** Source records follows **

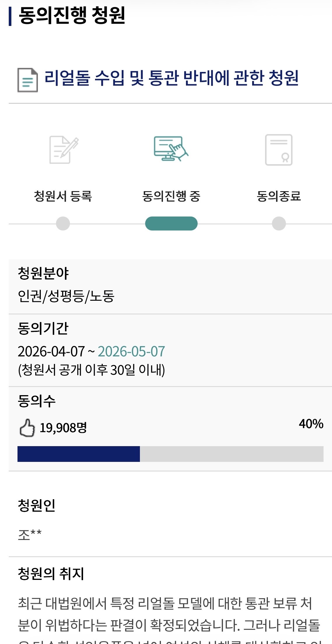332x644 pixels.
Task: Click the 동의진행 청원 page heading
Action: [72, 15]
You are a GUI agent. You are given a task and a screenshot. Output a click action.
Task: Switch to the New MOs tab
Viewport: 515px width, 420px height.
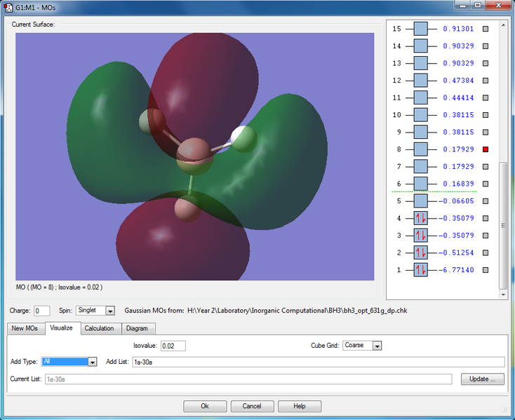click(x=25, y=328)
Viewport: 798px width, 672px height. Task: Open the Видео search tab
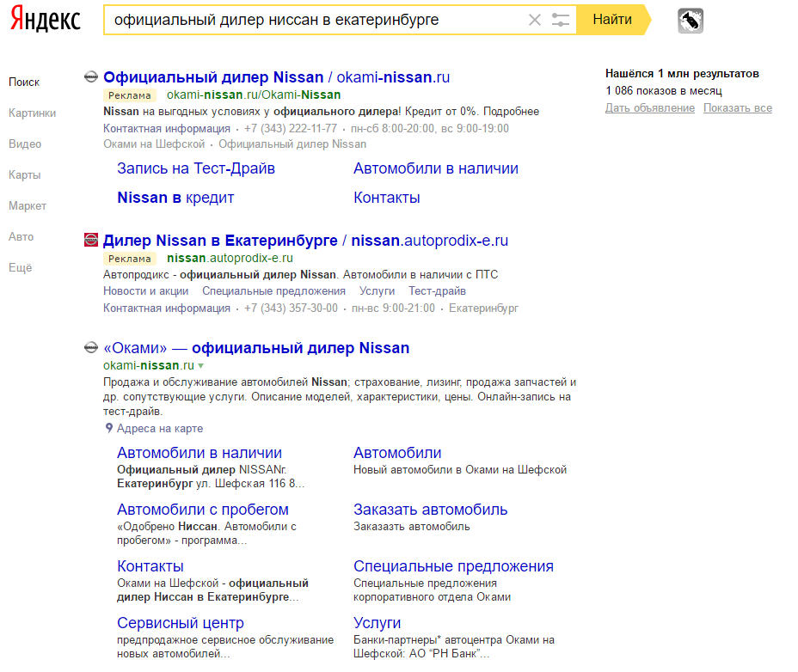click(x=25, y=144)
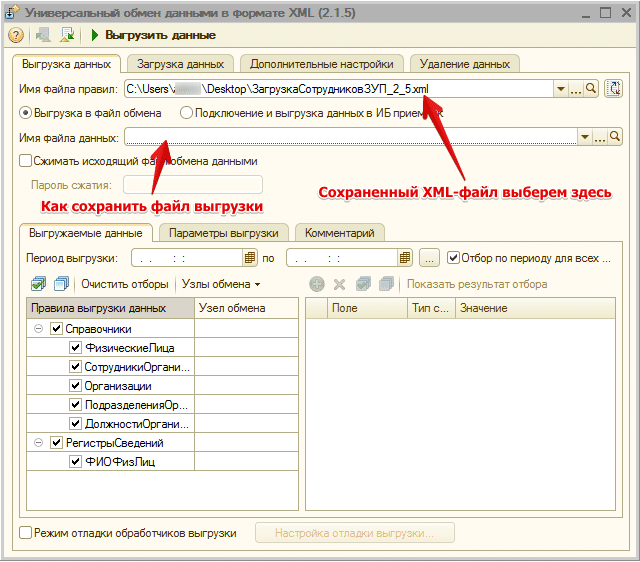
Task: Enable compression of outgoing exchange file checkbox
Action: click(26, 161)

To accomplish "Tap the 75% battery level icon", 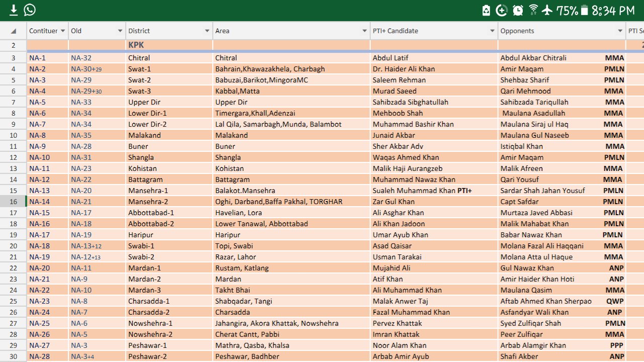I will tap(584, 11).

** End of Source records **
** Source records follows **

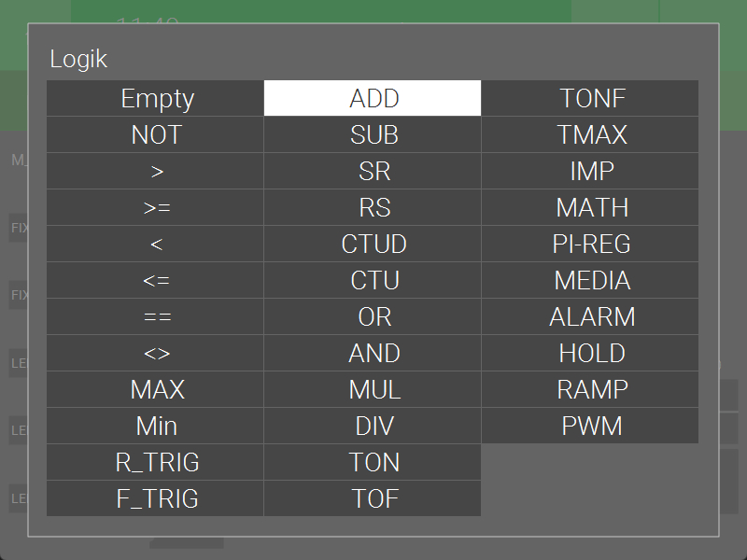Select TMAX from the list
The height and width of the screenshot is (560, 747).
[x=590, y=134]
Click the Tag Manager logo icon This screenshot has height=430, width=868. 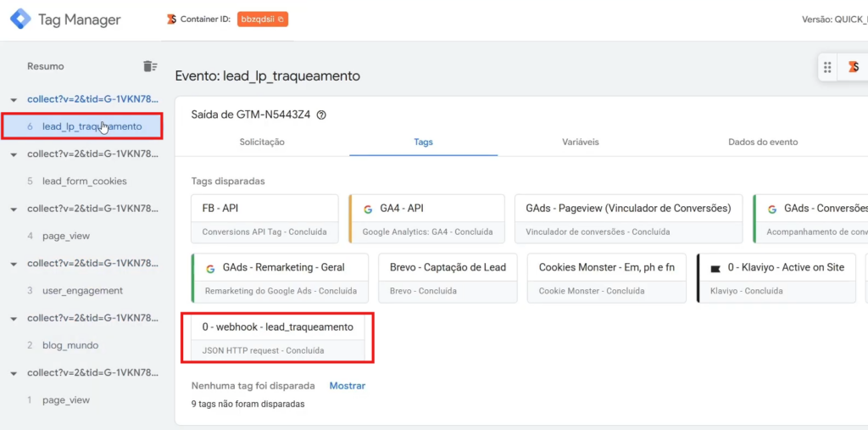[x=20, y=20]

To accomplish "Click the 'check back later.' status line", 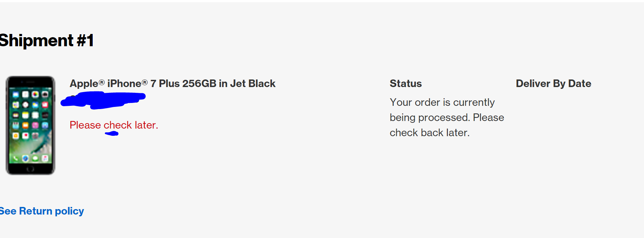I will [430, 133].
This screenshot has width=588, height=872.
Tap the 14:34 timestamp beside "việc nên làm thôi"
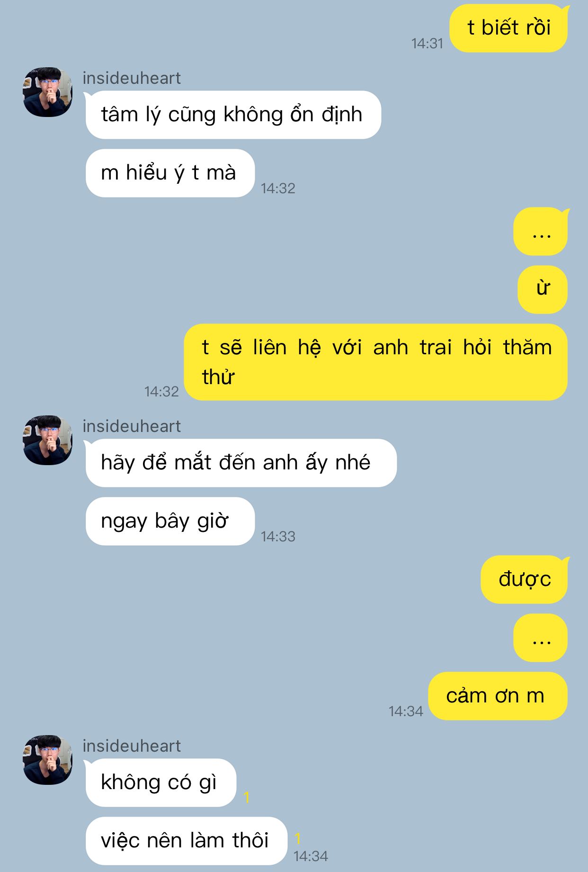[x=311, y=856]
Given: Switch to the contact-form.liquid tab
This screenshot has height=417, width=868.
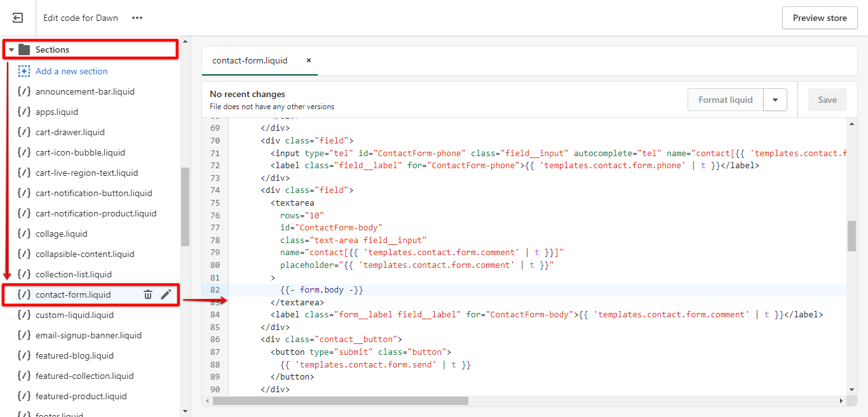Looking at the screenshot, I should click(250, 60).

** End of Source records **
** Source records follows **

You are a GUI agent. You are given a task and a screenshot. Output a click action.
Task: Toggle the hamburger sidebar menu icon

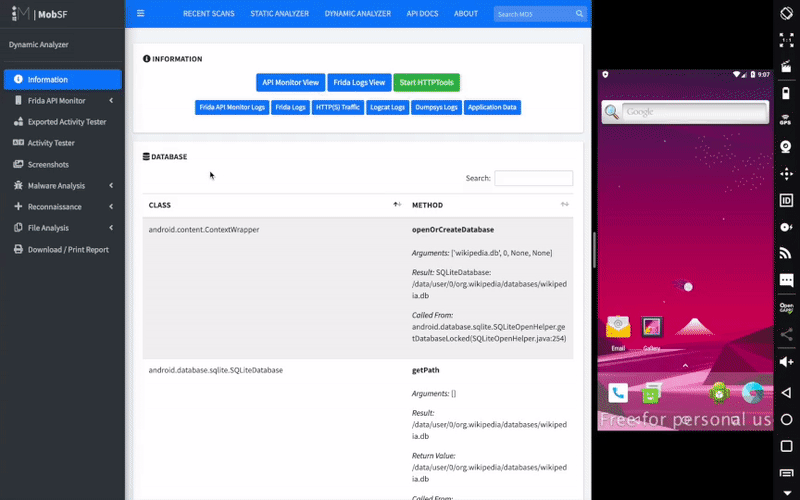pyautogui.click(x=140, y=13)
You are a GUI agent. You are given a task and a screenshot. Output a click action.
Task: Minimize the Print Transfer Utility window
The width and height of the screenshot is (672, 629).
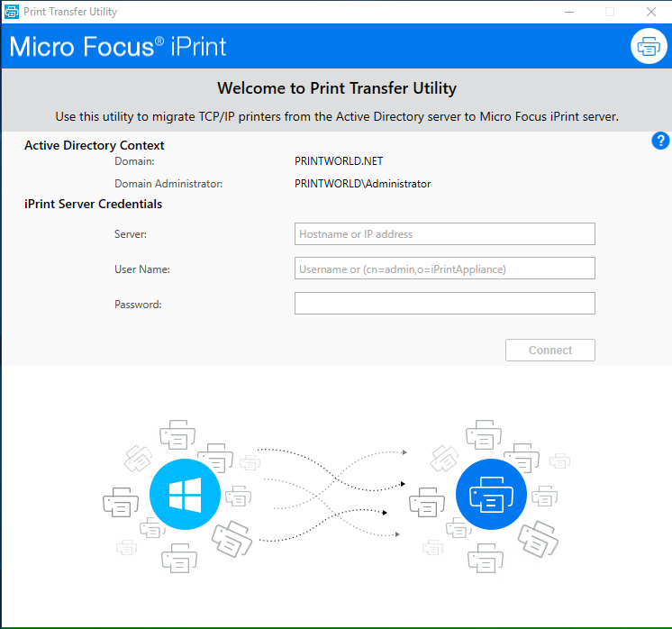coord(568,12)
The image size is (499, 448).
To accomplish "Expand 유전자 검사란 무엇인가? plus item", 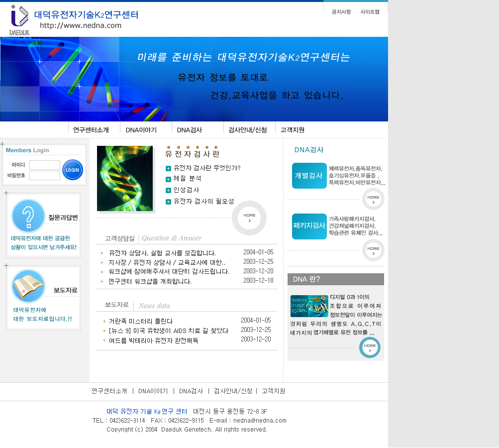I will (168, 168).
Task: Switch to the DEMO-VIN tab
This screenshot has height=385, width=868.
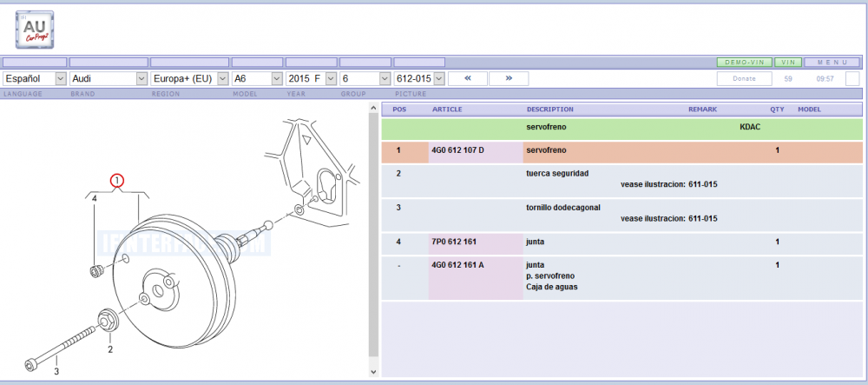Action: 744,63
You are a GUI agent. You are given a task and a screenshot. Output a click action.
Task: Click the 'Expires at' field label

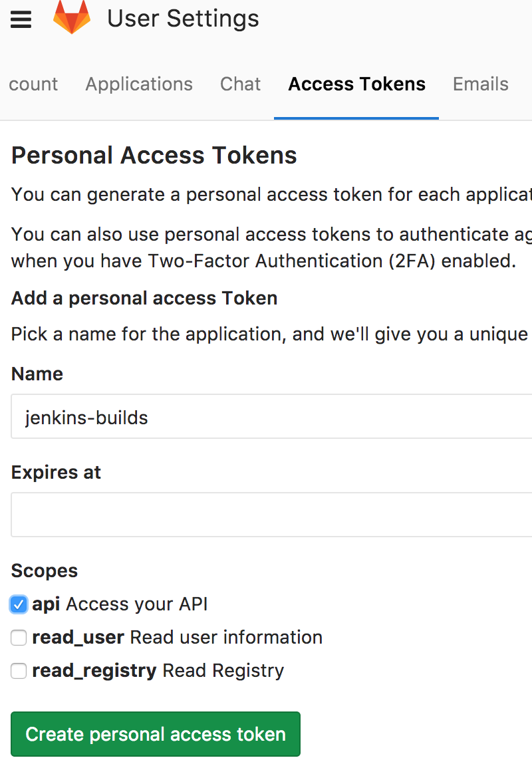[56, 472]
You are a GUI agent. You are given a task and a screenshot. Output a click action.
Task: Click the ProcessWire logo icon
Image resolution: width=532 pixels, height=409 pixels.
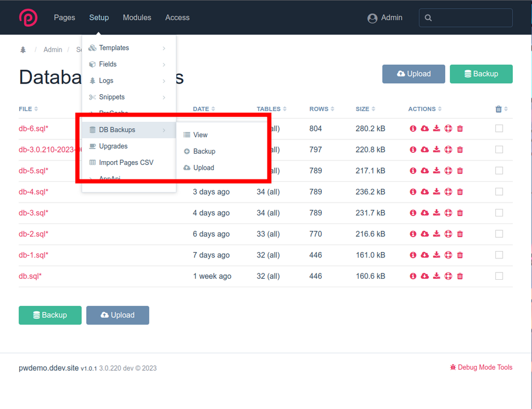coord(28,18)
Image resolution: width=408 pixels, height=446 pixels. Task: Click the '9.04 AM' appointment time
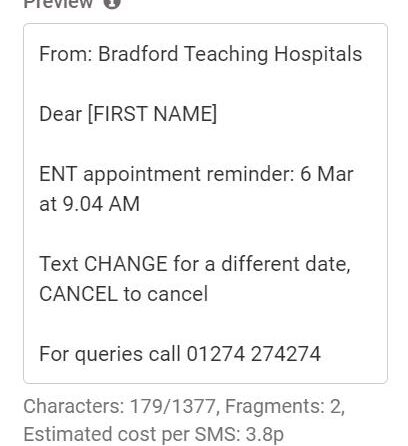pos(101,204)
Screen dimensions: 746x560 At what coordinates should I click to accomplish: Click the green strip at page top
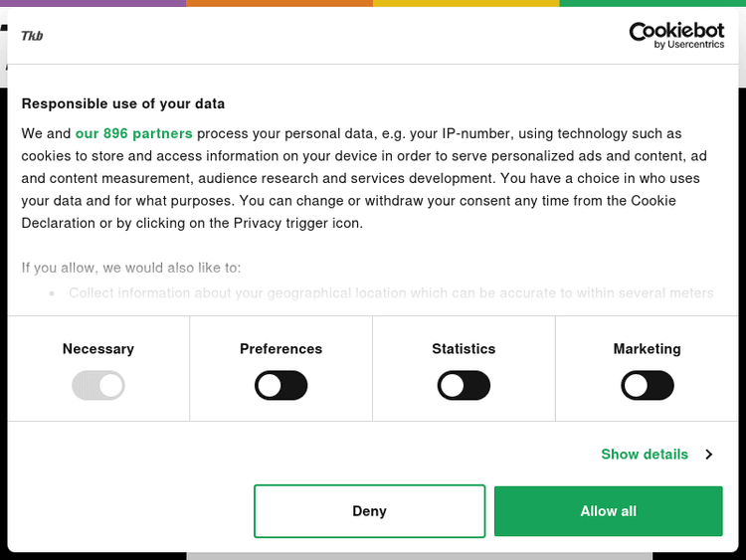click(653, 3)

** End of Source records **

■ **Task objective**: Where does "Switch" occur in the data? Copy each line that has it.

■ **Problem solution**:
Task: Switch to the New MOs tab
Given: Switch to the contact-form.liquid tab
Task: Switch to the DEMO-VIN tab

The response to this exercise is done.